It was a case of now-you-win-it, now-you-don’t. That’s what people remember about 1972’s gold medal game—how the USA celebrated victory only to watch in horror as the Soviets won the second time around.

The Soviets had control of the game from the opening tip until the furious final seconds. They led 26-21 at half time and 38-28 with 10 minutes to play. Then the USA began to chip away. With less than 40 seconds left, Jim Forbes made a 20-foot jump shot to cut the deficit to 49-48. Here’s what happened in the chaotic final 10 seconds—or to be precise, 13 seconds, since those last three were played twice:

  • 10 seconds to go—Tom McMillen blocks a jumper by soon-to-be-hero Aleksandr Belov. The ball bounces back to Belov, who quickly tries to pass it back to mid-court.
  • 07—Doug Collins intercepts the pass and dashes for the other basket with Zurab Sakandelidze in pursuit.
  • 03—Sakandelidze tackles Collins rather than give him the winning lay up, ramming Collins into the basket support. Collins gets up woozily, walks to the free-throw line and makes both shots as Soviet coach Vladimir Kondrashkin prematurely tries to signal time out USA 50, USSR 49.

The Soviets inbound the ball; two seconds elapse while their coach continues frantically to signal time out.

  • 01—The referees, one from Bulgaria, the other from Brazil, stop play to check the commotion. The Soviets inbound with one second left. A pass glances off Belov’s hand and caroms harmlessly off the backboard.
  • 00—The horn sounds and USA players celebrate the hard-fought victory. Final score: 50-49 USA.

Only it wasn’t final. Enter Great Britain’s R. William Jones, secretary general of the International Amateur Basketball Federation (FIBA), the organization that governs international amateur basketball. Technically, he had no authority to intervene in an Olympic game. But he ruled international basketball with an iron hand, and when Jones ordered three seconds restored, apparently to honor the Soviets’ attempt to call a timeout, game officials acquiesced.

Under international rules of the time, the Soviets were not entitled to a time out. “I think Jones thought he could avoid controversy by giving them the time out,” says Bill Wall of Amateur Basketball Association/USA. “Instead he created it. I just think he never thought they’d score.”

USA coach Henry Iba says one of the referees suggested he pull his team off the court. “But walking away with your tail between your legs is not the American way,” Iba says.

As it was, the Soviets appear—on tape replay—to commit at least three infractions on the winning play.

  • 03—With three seconds back on the clock, McMillen prepares to defend against the inbound pass.

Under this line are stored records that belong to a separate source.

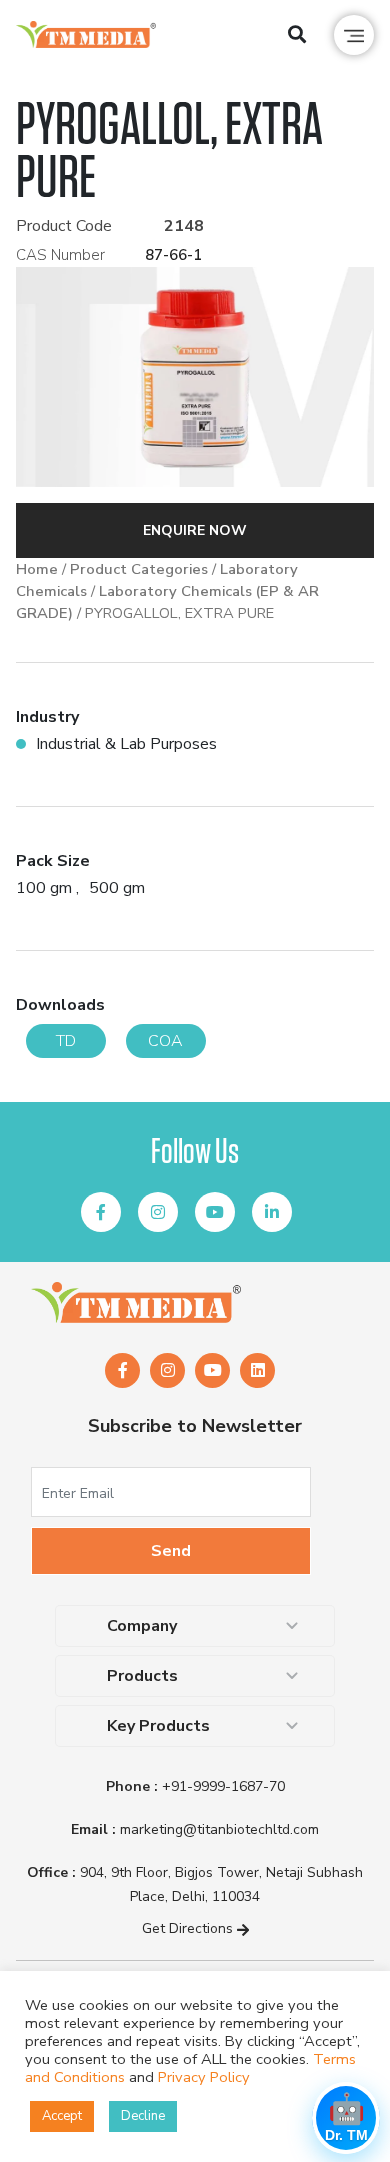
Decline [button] (143, 2116)
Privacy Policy (204, 2077)
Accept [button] (62, 2116)
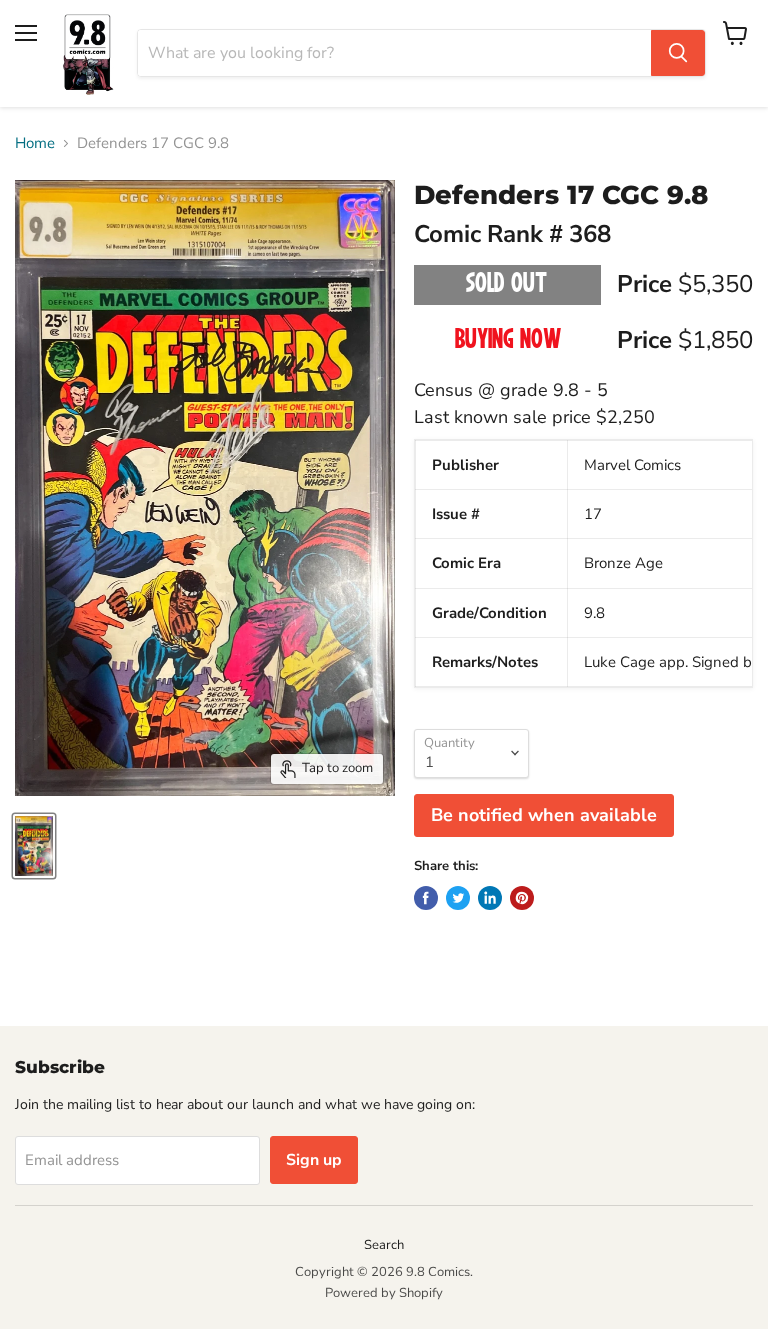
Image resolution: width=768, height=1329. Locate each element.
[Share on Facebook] (426, 898)
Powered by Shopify (384, 1293)
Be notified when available (544, 815)
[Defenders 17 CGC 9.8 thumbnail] (34, 846)
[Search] (678, 53)
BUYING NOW (507, 341)
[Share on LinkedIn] (490, 898)
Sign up (314, 1160)
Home (35, 143)
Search (384, 1245)
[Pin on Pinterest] (522, 898)
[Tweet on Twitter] (458, 898)
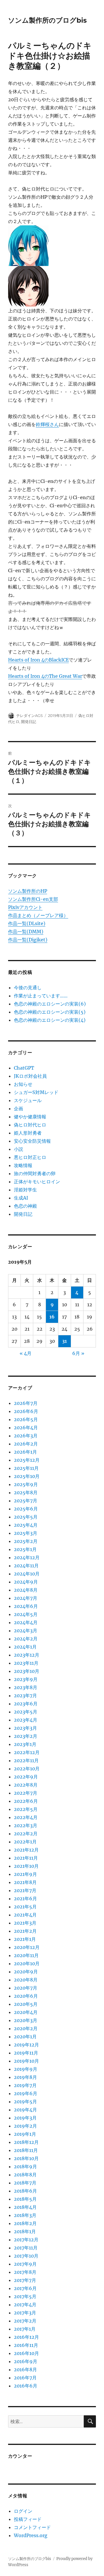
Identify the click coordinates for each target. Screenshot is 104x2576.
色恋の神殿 (25, 1206)
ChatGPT (24, 1068)
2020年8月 (26, 1980)
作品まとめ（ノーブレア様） (38, 915)
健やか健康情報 (30, 1116)
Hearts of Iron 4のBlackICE (38, 660)
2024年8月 (26, 1590)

But the official moves him to the foul line. The Soviets launch a court-length inbound pass. But the player throwing it steps on the end line just before he released it.
  • Violation No. 1. Belov shoulder-blocks two USA defenders, Forbes and Kevin Joyce and they sprawl to the court as Belov catches the ball.
  • Violation No. 2. Belov shuffles his pivot foot as he sets himself to lay in the winning basket.
  • Violation no. 3. The shot banks in and the Soviets take the court for a victory dance similar to the USA’s frolic of moments before, USSR 51, USA 50. The USA files a protest that is rejected (Italy and Puerto Rico side with the USA; Hungary, Poland and Cuba do not). Iba was doubly robbed: A pickpocket lifted $370 from him as he signed the protest papers.